你大爺的,這混蛋男人故意詐她!慕如一氣的一頓足,卻不敢停下腳步,飛快的伸出小手去拽金色的門把手……
手指剛剛觸碰到一點冰涼,一雙大手從腋下繞過來,向前交叉覆在她胸前……
胸前一對挺拔的峰巒,瞬時成了男人掌中的玩物。
身子猛地一僵,慕如一黑漆漆的雙瞳閃現了慌亂的瀾光,這男人下手太狠了,怎麼一下子就命中目標,讓她躲閃的機會都沒有……
“小老婆,怎麼,你怕了?”
皇甫烈將伸長的手臂回縮,將慌亂的小女人拖入懷中,小女人很不想被拖回來,拼命去夠那個門把手,卻怎麼都觸碰不到。
“我,我,纔不怕……爲什麼要怕你……”
慕如一聲音明顯在發抖,男人溫熱的氣息噴灑在她耳際,讓她的心一陣陣痙攣,說不出的異樣感覺迅速涌遍全身。
“慕如一,你記得出門前我們的約定麼?”
皇甫烈輕輕舔了舔小女人晶瑩剔透的耳垂,聲音低沉黯啞,透着無可比擬的蠱惑。
“什麼,什麼約定?我……不記得了……”
慕如一怎麼會不記得,她只不過想找藉口罷了,她只是不甘心明明在男人給了她機會的情況下,結果還是一團糟,費盡力氣卻什麼都沒拍到!
“你說過,如果這次你失敗了,以後要心甘情願的服侍朕……”
皇甫烈伸出一根長指,挑起她耳邊一縷秀髮,在鼻尖嗅了嗅,一股清幽的香。
“不,不對,皇甫烈,你找的這羣女人不正常,分明就是故意拆臺的!”
慕如一被男人禁錮的很不舒服,雖然男人一隻大手離開了胸前,而另一側的峰巒還在他的掌心之下,危險至極。
“慕如一,我皇甫烈的女人全部是這個樣子……你信麼?”
“呸,我就不是!”
話一出口,慕如一便深深的後悔了,趕忙伸出小手來掩在脣上。
天哪,她在說什麼呀,她這麼不是承認了她就是這個混蛋男人的女人?黑漆漆的雙瞳裡盡是慌亂,她不安的掙扎。
“慕如一,你親口說的,你是我皇甫烈的女人,這次,我可沒有強迫你。

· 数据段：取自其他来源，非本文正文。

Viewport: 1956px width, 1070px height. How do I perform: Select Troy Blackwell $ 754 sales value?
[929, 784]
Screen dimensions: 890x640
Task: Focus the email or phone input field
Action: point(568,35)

”
“不是,不是的,我是說……唔……”
慕如一正在開口辯解,男人的大手將她的小臉一扭,涼薄的脣迅速噙住她嬌嫩的脣瓣,將她所有的抗議吞噬殆盡。
狂亂的吻噬,大手在胸前大力的揉捏着,讓她幾近窒息……而除了唔唔的發聲,她連辯解的權利都被剝奪了。
大手在腰間摸索,將運動衣向上翻起來,從內衣裡鑽進去摩挲挑弄起胸前的兩粒桃紅。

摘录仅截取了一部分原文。